You don't have to do anything permanent unless you want to wake up in the morning and say, I don't need contact lenses, I wanted this. I created the system, which allows me to remove about 50 to 60% of the pigment. So it's partially reversible. Also, you can substitute some other pigments, so it may change somewhat. If people are really unhappy with some blue, they will make it a little bit greener, I can do it. But listen, everything has a limitation. I would divide people who come in for this procedure problem into 3 categories, like usually people do.
One, I think the most important thing that's a lot of people born with idea, that's the wrong color of theirs. Like, you know, people sometimes born thinking that their gender is wrong. So they want to have something which they wanted their whole life. I would say probably about 20% of people would tell me, when I asked them the same question, would tell me I always was dreaming that it's going to be the possibility of doing it.

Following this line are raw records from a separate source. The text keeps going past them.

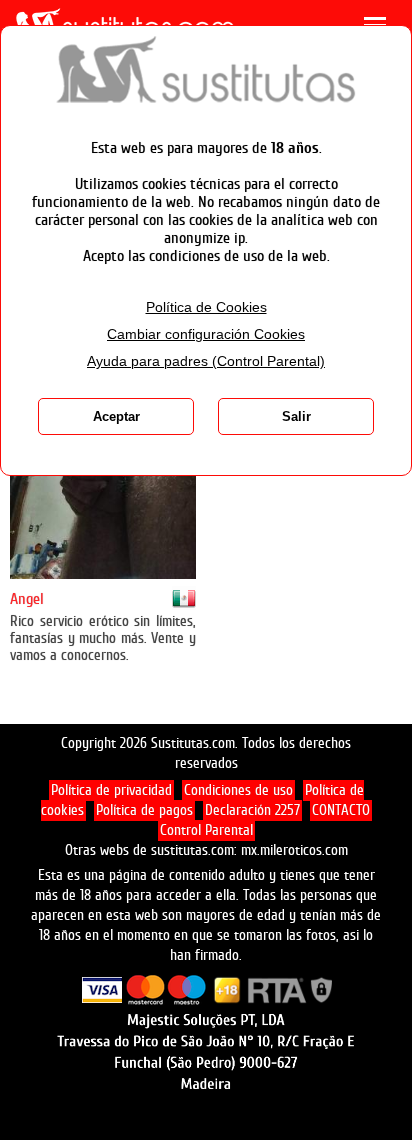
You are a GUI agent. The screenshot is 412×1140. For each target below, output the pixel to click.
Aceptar (116, 416)
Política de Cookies (206, 307)
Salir (296, 416)
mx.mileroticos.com (294, 850)
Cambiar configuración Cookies (206, 334)
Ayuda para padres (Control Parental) (206, 361)
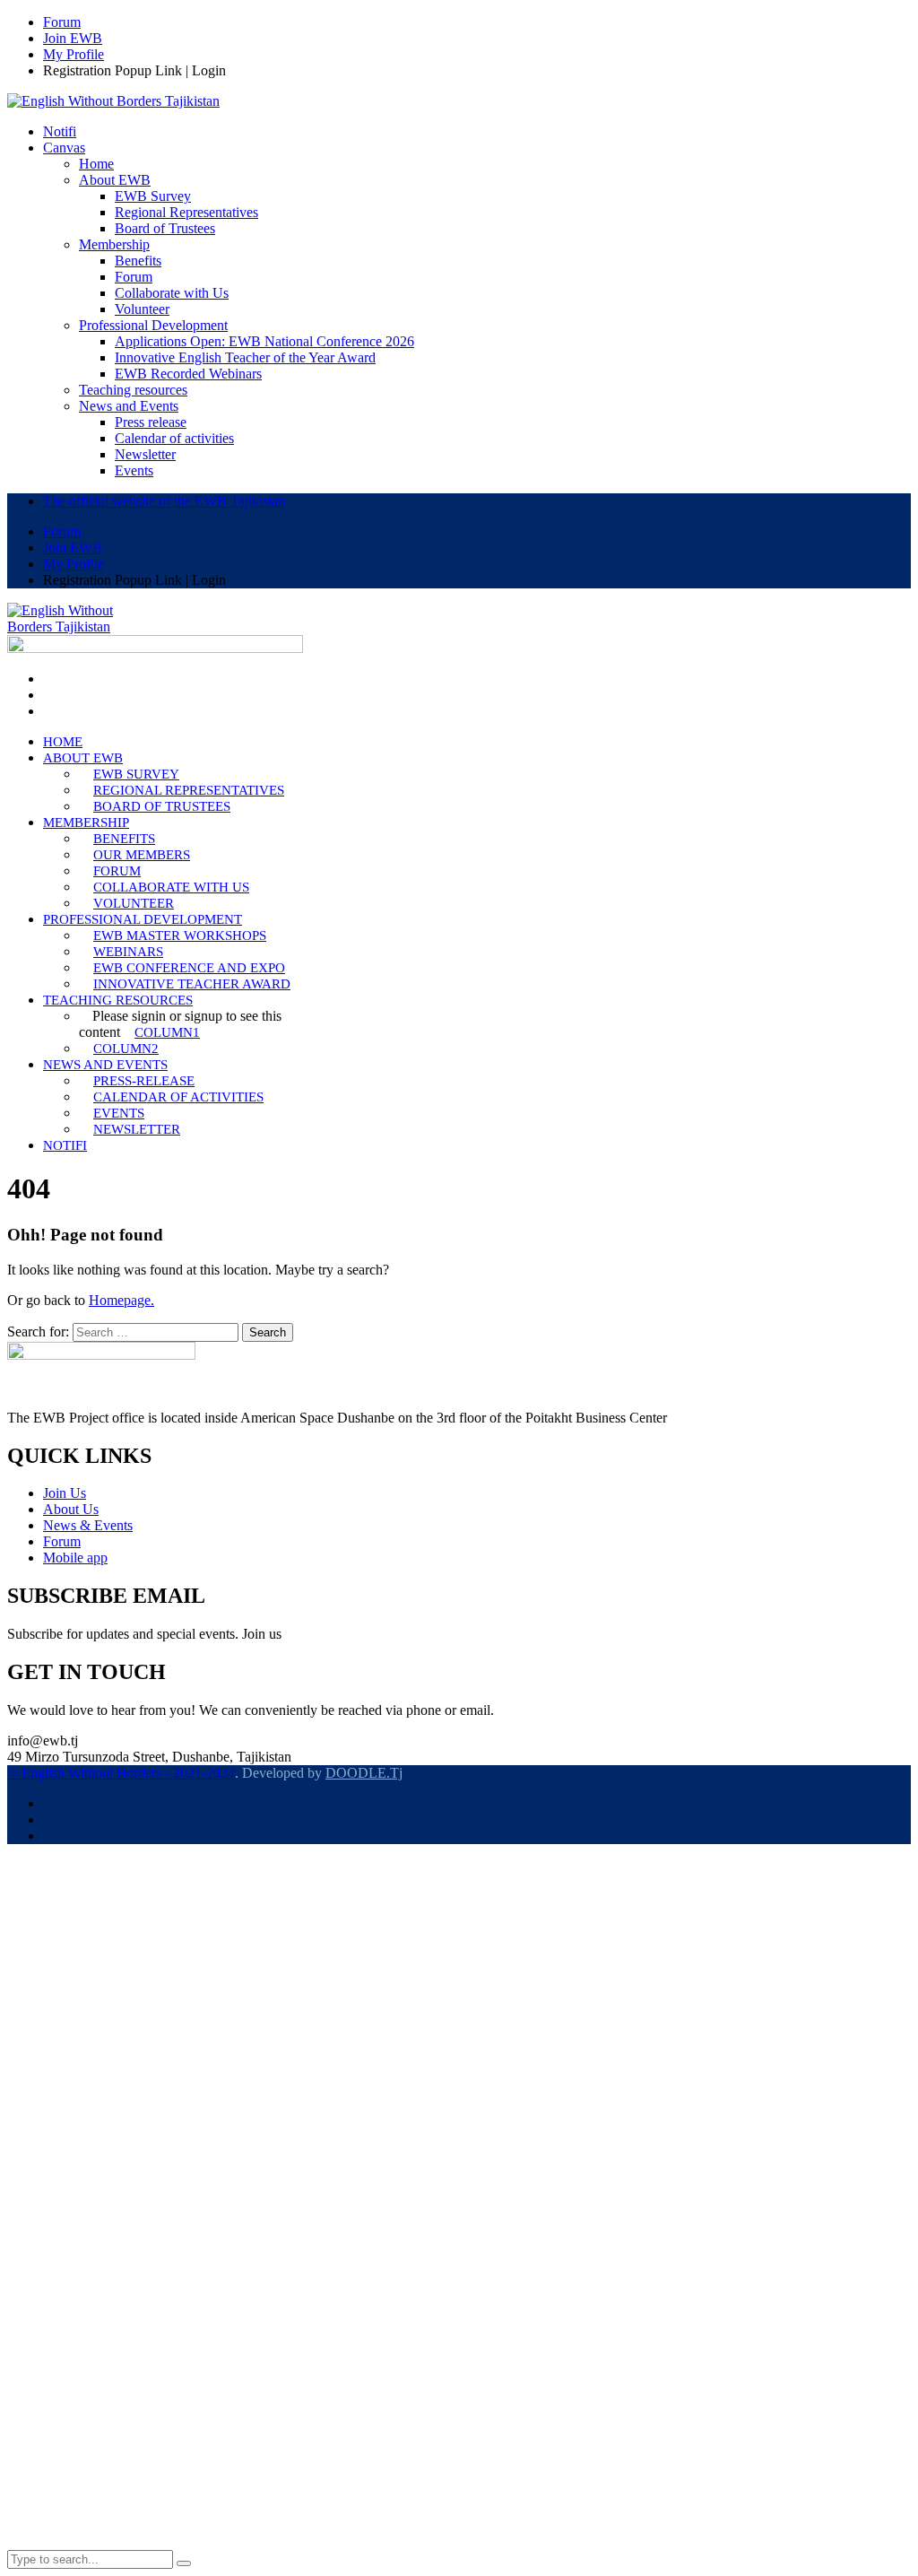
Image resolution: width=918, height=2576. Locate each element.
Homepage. (121, 1300)
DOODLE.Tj (364, 1772)
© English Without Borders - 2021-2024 (121, 1772)
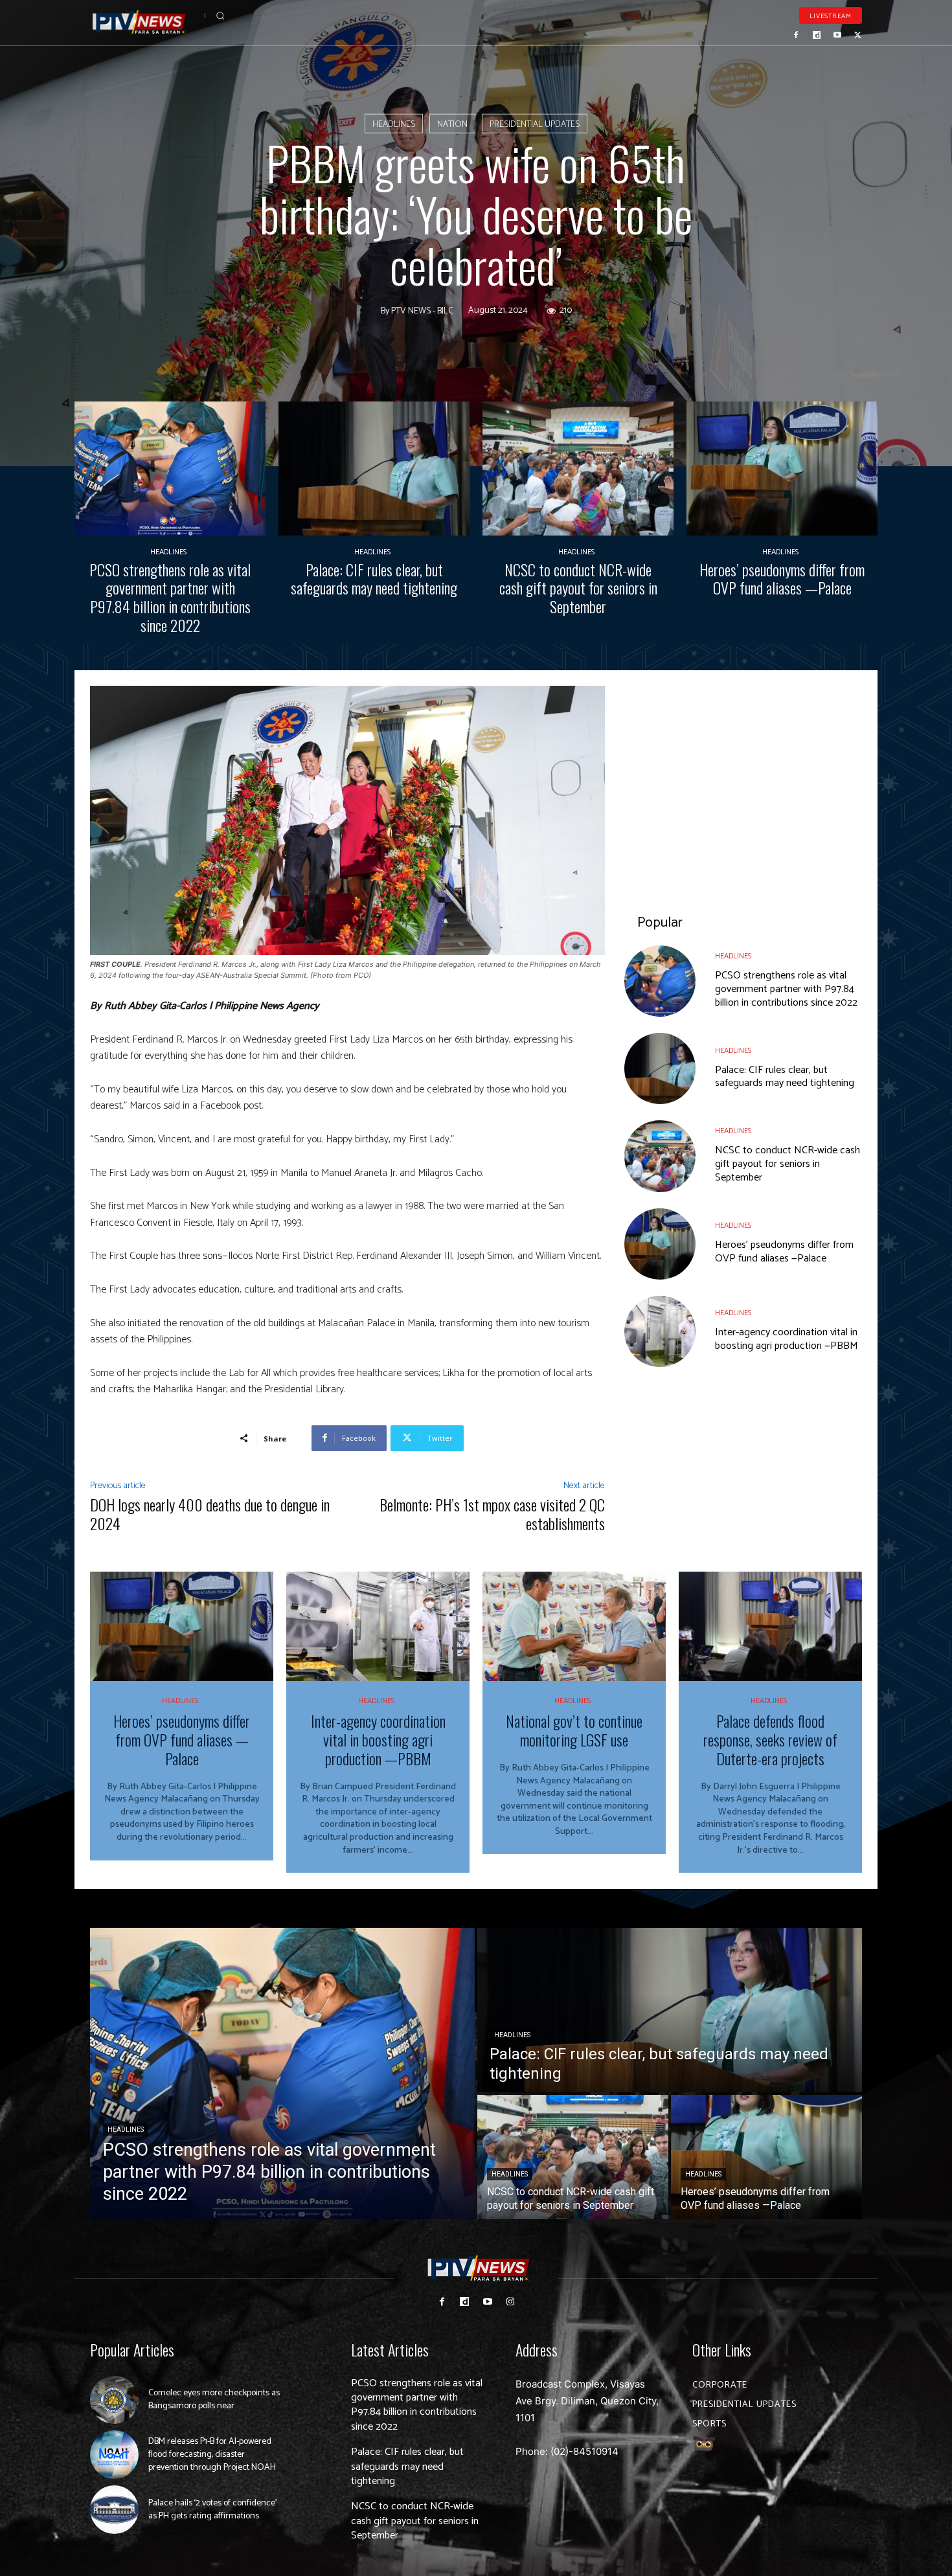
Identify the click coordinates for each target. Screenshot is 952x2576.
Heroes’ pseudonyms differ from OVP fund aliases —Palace (782, 579)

And I spent ample time with them explaining this. Explaining all the same things which I'm explaining to you right now. Debating, not debating, but like, you know, showing what is the possibility. Why I believe in this, and so on and so forth. So that's one category.

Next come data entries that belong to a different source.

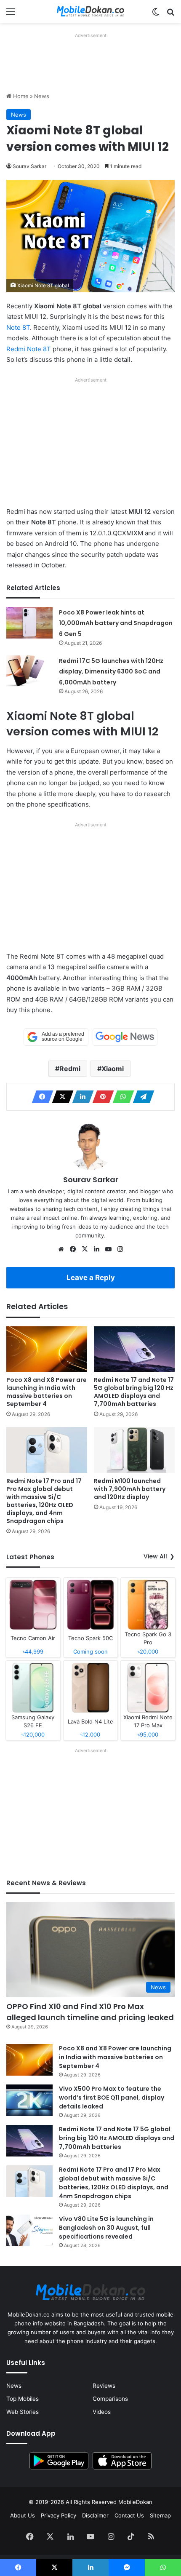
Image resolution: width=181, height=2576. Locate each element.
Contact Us (129, 2515)
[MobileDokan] (90, 11)
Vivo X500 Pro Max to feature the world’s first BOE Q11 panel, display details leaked (111, 2097)
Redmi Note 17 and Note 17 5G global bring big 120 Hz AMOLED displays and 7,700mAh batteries (134, 1392)
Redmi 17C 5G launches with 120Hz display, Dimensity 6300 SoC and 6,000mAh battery (111, 672)
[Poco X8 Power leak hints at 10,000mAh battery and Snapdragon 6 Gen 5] (29, 623)
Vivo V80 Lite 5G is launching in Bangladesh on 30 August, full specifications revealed (106, 2228)
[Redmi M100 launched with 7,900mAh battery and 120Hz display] (134, 1449)
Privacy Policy (58, 2515)
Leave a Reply (91, 1277)
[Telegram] (141, 1096)
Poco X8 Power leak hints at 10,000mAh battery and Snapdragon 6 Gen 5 (116, 623)
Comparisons (110, 2398)
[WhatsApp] (120, 1096)
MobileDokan (135, 2502)
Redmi (69, 1068)
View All (155, 1556)
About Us (22, 2515)
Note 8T (18, 327)
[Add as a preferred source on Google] (56, 1037)
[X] (60, 1096)
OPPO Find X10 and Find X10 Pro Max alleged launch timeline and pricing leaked (90, 2011)
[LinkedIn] (80, 1096)
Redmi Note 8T (28, 349)
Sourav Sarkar (29, 166)
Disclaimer (95, 2515)
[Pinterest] (100, 1096)
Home (20, 96)
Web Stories (22, 2411)
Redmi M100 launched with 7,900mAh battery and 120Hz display (129, 1489)
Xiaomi (112, 1068)
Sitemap (160, 2515)
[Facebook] (40, 1096)
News (41, 96)
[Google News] (125, 1037)
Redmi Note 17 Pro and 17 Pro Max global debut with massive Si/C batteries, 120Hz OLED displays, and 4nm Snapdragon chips (44, 1501)
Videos (102, 2411)
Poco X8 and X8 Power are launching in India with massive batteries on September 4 (46, 1392)
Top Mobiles (22, 2398)
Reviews (104, 2385)
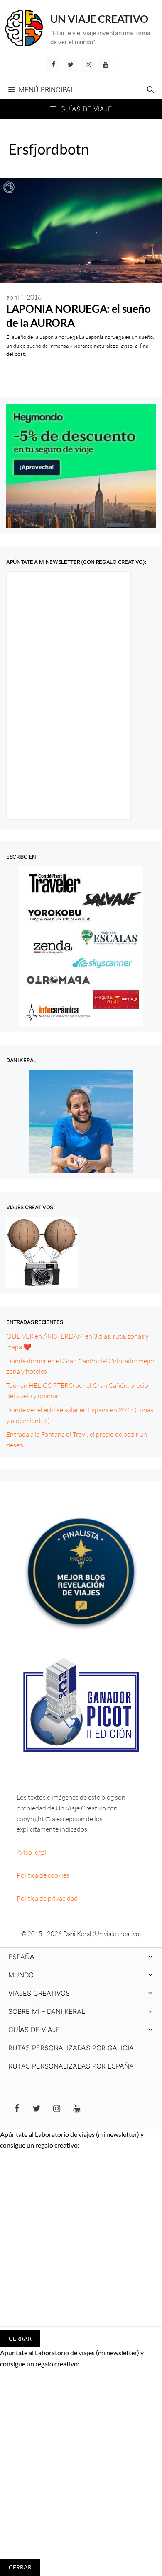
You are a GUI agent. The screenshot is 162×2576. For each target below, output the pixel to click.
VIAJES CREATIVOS (39, 1993)
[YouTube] (105, 65)
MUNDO (21, 1975)
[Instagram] (88, 65)
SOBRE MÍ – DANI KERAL (46, 2011)
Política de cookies (43, 1875)
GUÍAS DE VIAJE (34, 2029)
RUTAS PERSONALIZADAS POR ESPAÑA (71, 2066)
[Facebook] (53, 65)
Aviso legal (32, 1852)
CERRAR (20, 2338)
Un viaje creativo (99, 18)
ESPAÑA (21, 1957)
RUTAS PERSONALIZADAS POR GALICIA (71, 2048)
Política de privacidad (47, 1898)
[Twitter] (71, 65)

Another category is it's basically trend. People wants to change their eyes. Some people asked me to do a different color of one eye, different from the other. By the way, I had one patient who asked me to do this, and it's not because of just trend. She said, my family, everybody has an heterochromia. I want to have the same thing. I had one patient who wants to go from blue to brown, which is exclusion from the rule.
Still majority of people, kind of like you know, it's a some type of external gratification to them. I think. They just need something to feel more comfortable. You don't know how many people told me told me that I changed their life. And it's not because I really changed their life. But because the eye is a mirror of the soul, kind of like they know, people look into the eye. And if you look on my IG, or just website, it doesn't matter if mine or not mine, you will see how much of a difference between, like five minutes before with the brown eyes and all of a sudden has become green or blue. They become kind of like different person. Not different inside. But to some degree, you know, it's like, it's really changing. And that's a lot of them changing. It's a life changing procedure.

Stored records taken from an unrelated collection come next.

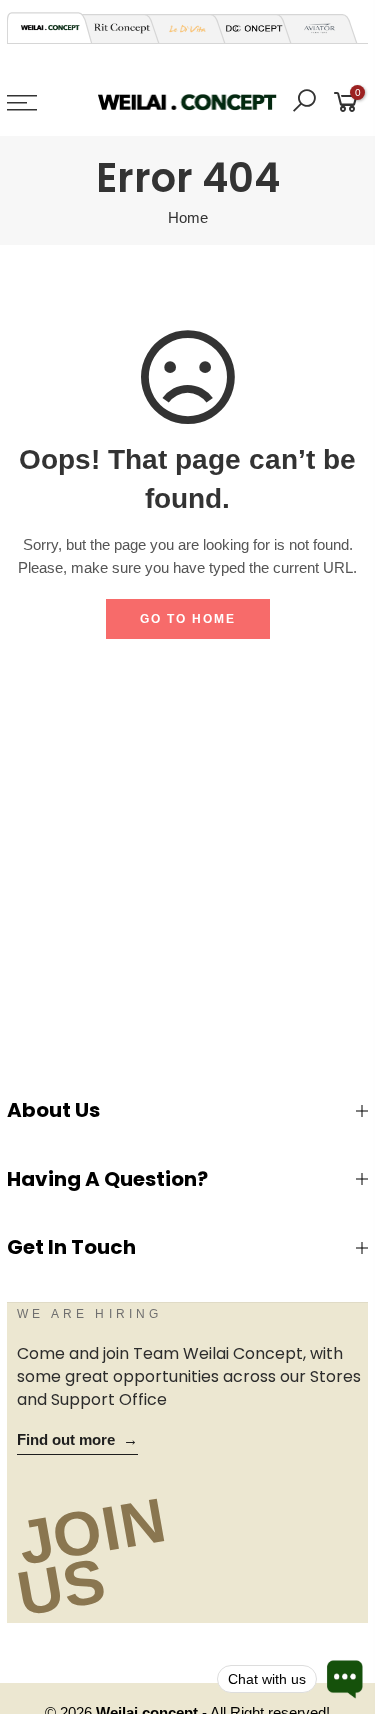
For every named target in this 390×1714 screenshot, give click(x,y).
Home (188, 218)
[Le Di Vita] (182, 28)
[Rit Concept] (116, 28)
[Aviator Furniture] (314, 28)
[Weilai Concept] (50, 27)
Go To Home (188, 619)
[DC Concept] (248, 28)
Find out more (77, 1440)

And frankly, there were several people who I said, listen, I'm not going to do it for you. Because you're not ready, you're not going to be happy. And I cannot make you happy. And that's not my goal, to make you unhappy. So sorry, go home and think about it. I just, you know, give yourself time. There was 3 people who I took off from the table, because they were so unsure. I told them no you're not sure, just go sit down, think. If not come next time. If not next time just don't come at all.
I created the system, which allows me to remove about 50 to 60% of the pigment. So it's partially reversible. Also, you can substitute some other pigments, so it may change somewhat. If pupils are really unhappy with some blue, they won't make it a little bit greener. I can do it. But listen, everything has a limitation. I mean, if you have the sport car, and they will tell you listen, today we need to go and do some agricultural work very difficult, right? On a tractor, you cannot just compete on the speed, same thing.
It's something for something. You need to agree on certain things. And I need to agree from the medical standpoint, plus artistic. And they need to accept whatever I propose. So there is some risk, of course, but it's a measurable risk. It's a risk assumed by the patient and the doctor and you should act accordingly. And if you go with the rules, not against them, I don't see the big problem with this procedure.